Wednesday, November 13, 2013

Life Lessons Learned from Bookbinding--Part 1

I posted the following list on my Facebook page and a couple of people asked me to explain what I meant. So, I thought that I would expand on these ideas.

1. Sometimes, you just need a hammer.

Sometimes I need to get away from being absolutely perfect in my creating and concentrate on the process or the outcome. I was taking a class on box making and I just could not get the lid to fit on perfectly. The instructor came over, analyzed my problem, took out my English hammer and banged on the corner of the lid, and Voila--it fit. She said--sometimes, you just need a hammer. She later went on to explain--the recipient isn't going to know, or care, how the materials where put together. As long as you are proud of the final product don't overly concern yourself if it isn't exactly perfect.

2. Use the restroom before doing an extended project.
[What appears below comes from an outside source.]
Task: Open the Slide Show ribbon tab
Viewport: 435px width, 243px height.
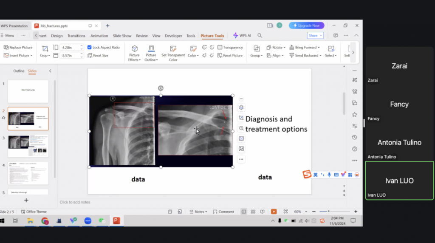Action: [122, 36]
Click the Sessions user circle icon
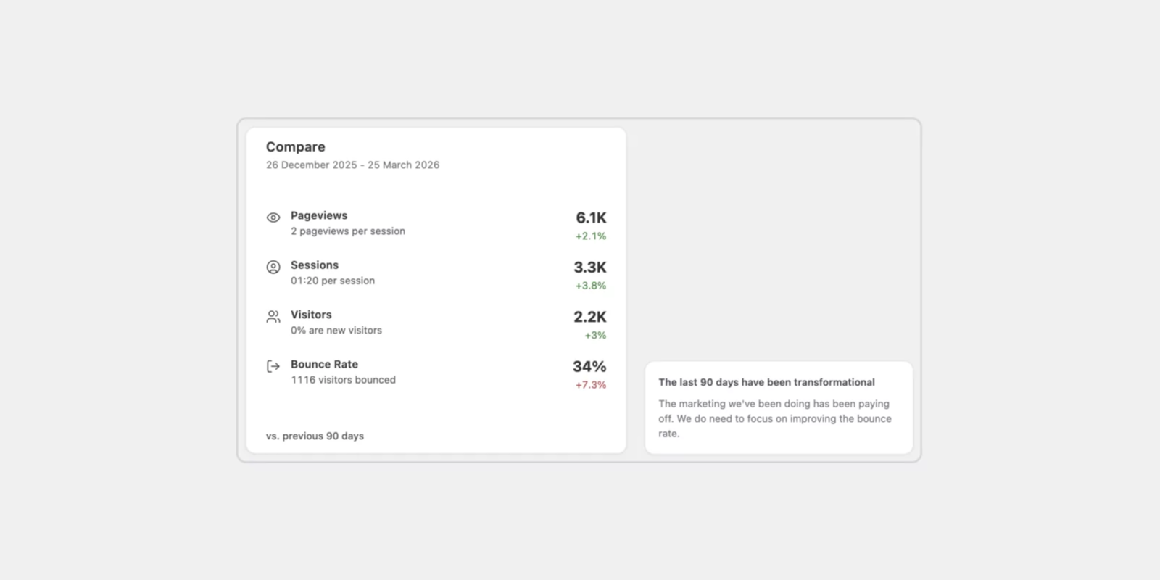The image size is (1160, 580). click(x=273, y=267)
This is more of a practical issue than anything else. The problem for me is that I get so wrapped up in a project that I don't think about other practical matters. I was in the studio and couldn't understand why I had such a headache--until I looked at the clock and realized that I had already been in the studio for 10 hours and had forgotten to eat breakfast AND lunch. In other words, don't lose sight of the practical issues that need addressing.

3. Always start with a clean workspace.

This is a throwback to my mother. My mom was always sick when I was growing up. Often, she would be hospitalized and she hated to come home to a dirty house. Her rule--you never should return to filth. One time, she came home from the hospital a day early and we hadn't had time to clean the house. I thought that we would have to return her to the hospital because she was so mad. If you start with a clean workspace, then you aren't fighting over stuff you don't need. Or, you can find those items that you really need because they are in their "starting" place. Finally, a single mess at the end of a project is certainly easier to clean up than multiple messes because you were too lazy to clean up the last time.

4. Start the complicated stuff after a break or in the morning.

I learned this lesson when I was studying during college. I have always been a morning person. I am one of those obnoxious people who wake up happy. I would always retain information or write better when I woke up in the morning (even if not well rested). Conversely, after 8 pm, I am unable to retain any information so I have to do work upon which I can really focus (like balancing checkbooks, or minutiae). So, if I need to cover something in book cloth, or use expensive materials or calculate/measure, I always do these things after sleeping or taking a nap. If I need to do repetitive work, I do it late at night before going to bed. Cutting strips of paper, or folding paper or sewing signature are all projects done at night while listening to the TV.

5. Lots of small coats are always better than one large coat.

Bookbinding has taught me patience. I can have the patience of a saint for others or while teaching but I have absolutely no patience with myself. I have learned that rushing projects, especially while using expensive materials, can become very costly or frustrating because you usually have to start all over. Thinking that one big smear of top coat will be better than several lighter coats with time to dry in between is simply a lesson in futility. Trust me--I have definitely learned this lesson the hard way.